YOUR GOAL
Copy out only the lines running from the one that contains "1286x824 pixels. Task: Click" through the end of the listing. Pictures stay out.

DATA SHOWN
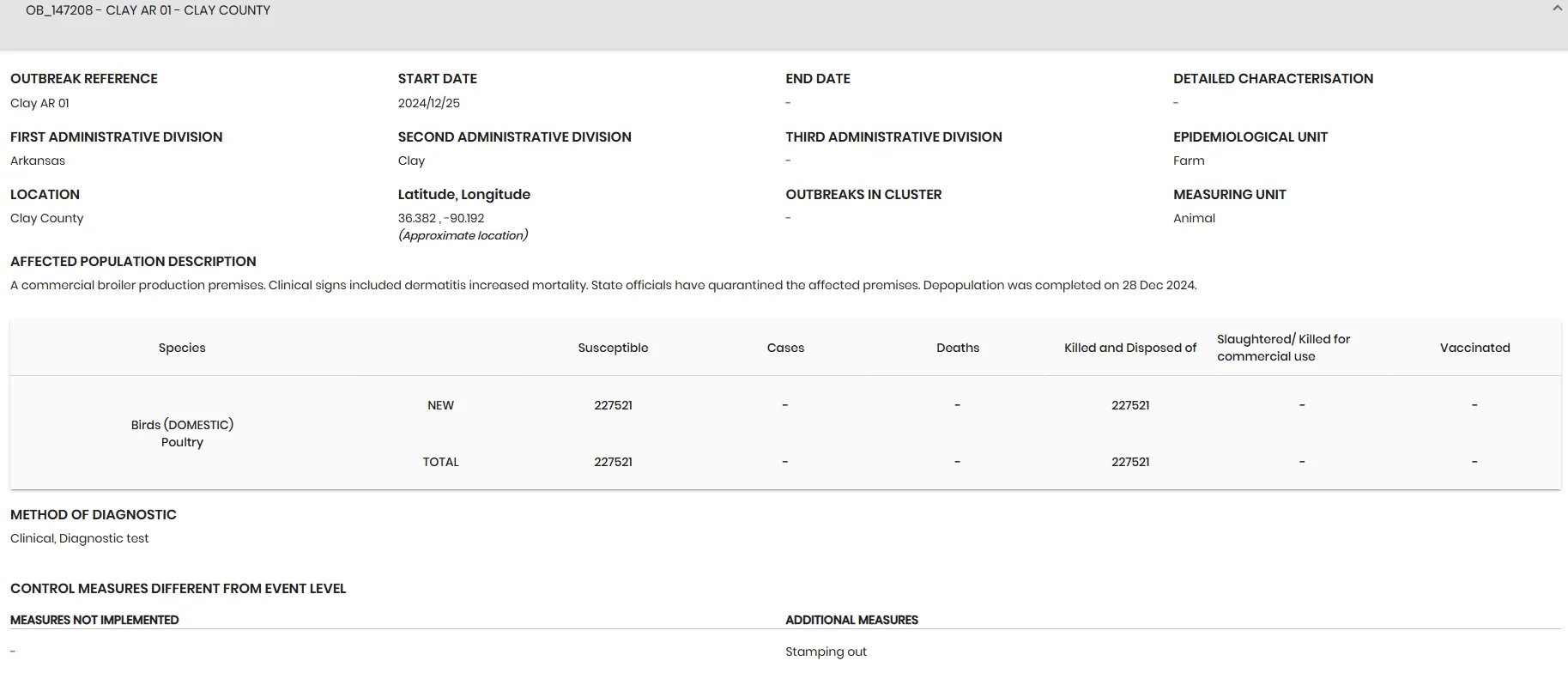Click the Deaths column header
Viewport: 1568px width, 685px height.
pos(958,348)
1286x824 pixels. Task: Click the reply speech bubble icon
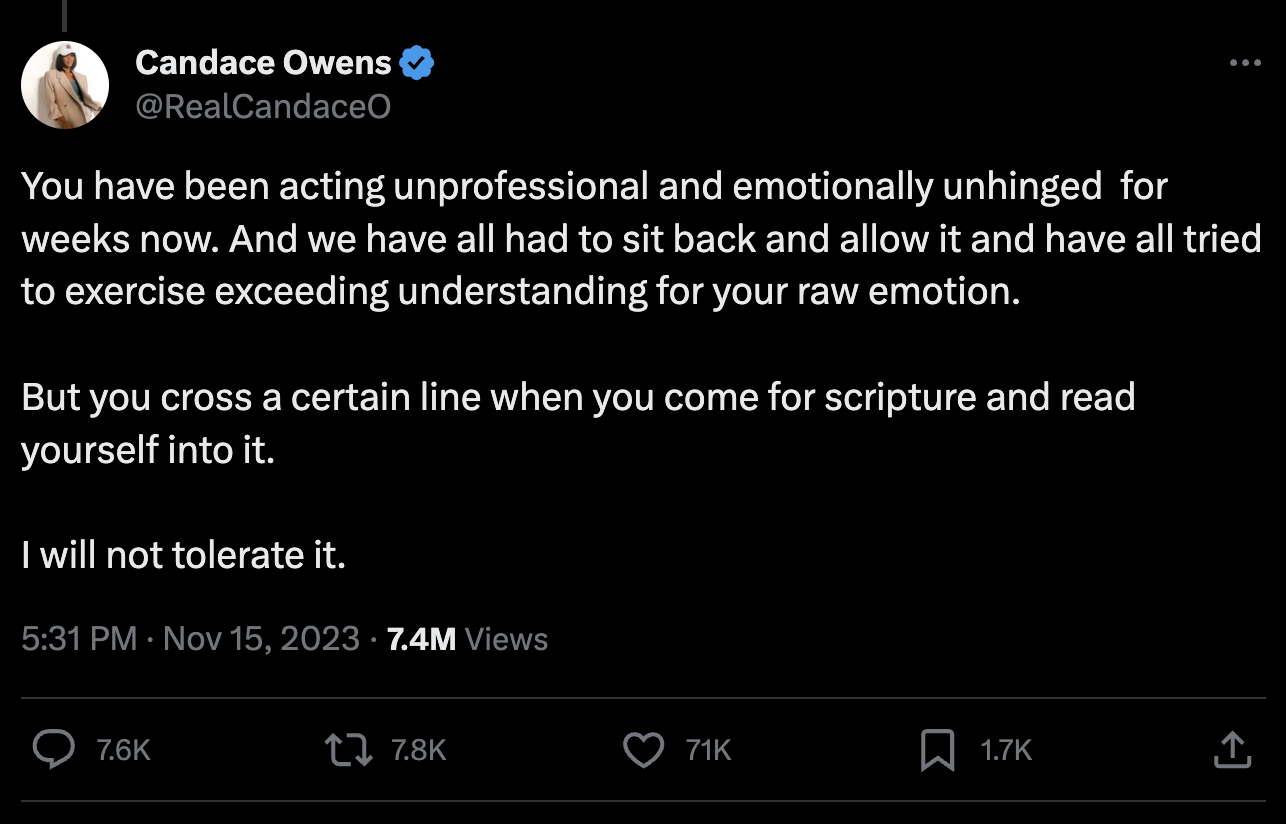click(x=53, y=750)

ANSWER BOX
1286x824 pixels. Task: Click the reply speech bubble icon
click(x=53, y=750)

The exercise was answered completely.